Preventive objected to nCap 11's presentation of this evidence of loss at trial.3 Specifically, Preventive contended that the nCap Defendants had failed to disclose this tax-loss calculation in their initial disclosures, any amended initial disclosures, or in discovery.4 Preventive then argued that this failure to disclose was neither substantially justified nor harmless because had this damage computation been disclosed previously, the parties would have engaged in further discovery to determine whether this purported 20% loss could have been an actual benefit to nCap 11 instead of a mere paper benefit that had no real-world impact on its tax liability.5 Preventive further argued that determining whether or how much of this 20% loss nCap 11 could have claimed on its taxes was a matter requiring expert testimony, and neither party has designated any experts in this action.6

In response to Preventive's objection, the nCap Defendants filed two documents.
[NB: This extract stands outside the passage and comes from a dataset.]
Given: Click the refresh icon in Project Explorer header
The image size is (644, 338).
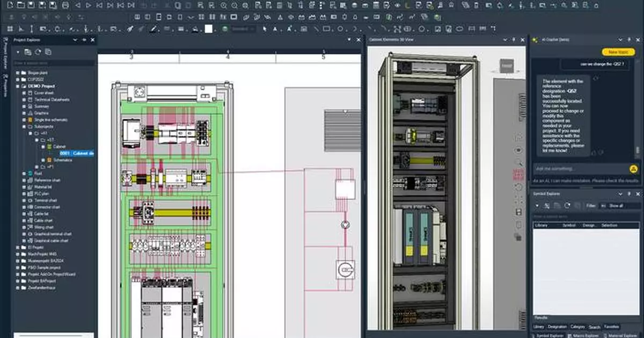Looking at the screenshot, I should [x=38, y=51].

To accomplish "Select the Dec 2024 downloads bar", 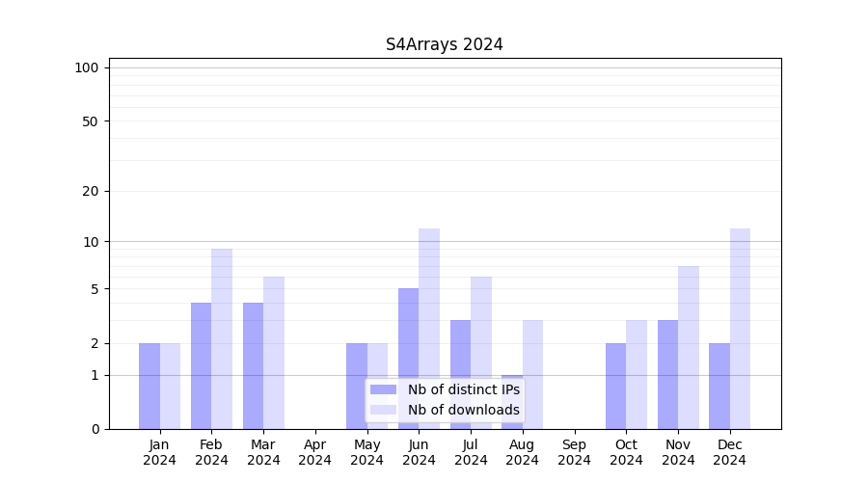I will [740, 328].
First, the nCap Defendants filed an amended trial brief stating that had Preventive conveyed a 20% membership interest, then nCap 11 would have been able to claim a loss of $275,235.20, which is arithmetically 20% of Preventive's loss.7 Second, the nCap Defendants filed a response to Preventive's objections.8 In that response, the nCap Defendants argue: (1) Preventive's objections to a trial brief have no basis in the Federal Rules of Civil Procedure;9 (2) Preventive's objections are untimely because the deadline for motions in limine has passed;10 (3) the nCap Defendants' disclosures adequately disclosed the basis for their damage figure;11 (4) Preventive should have sought discovery about this topic;12 and (5) even if these tax-loss figures should have been disclosed, failure to do so was harmless.13 Therefore, the nCap Defendants argued, the jury should be able to hear their loss theory.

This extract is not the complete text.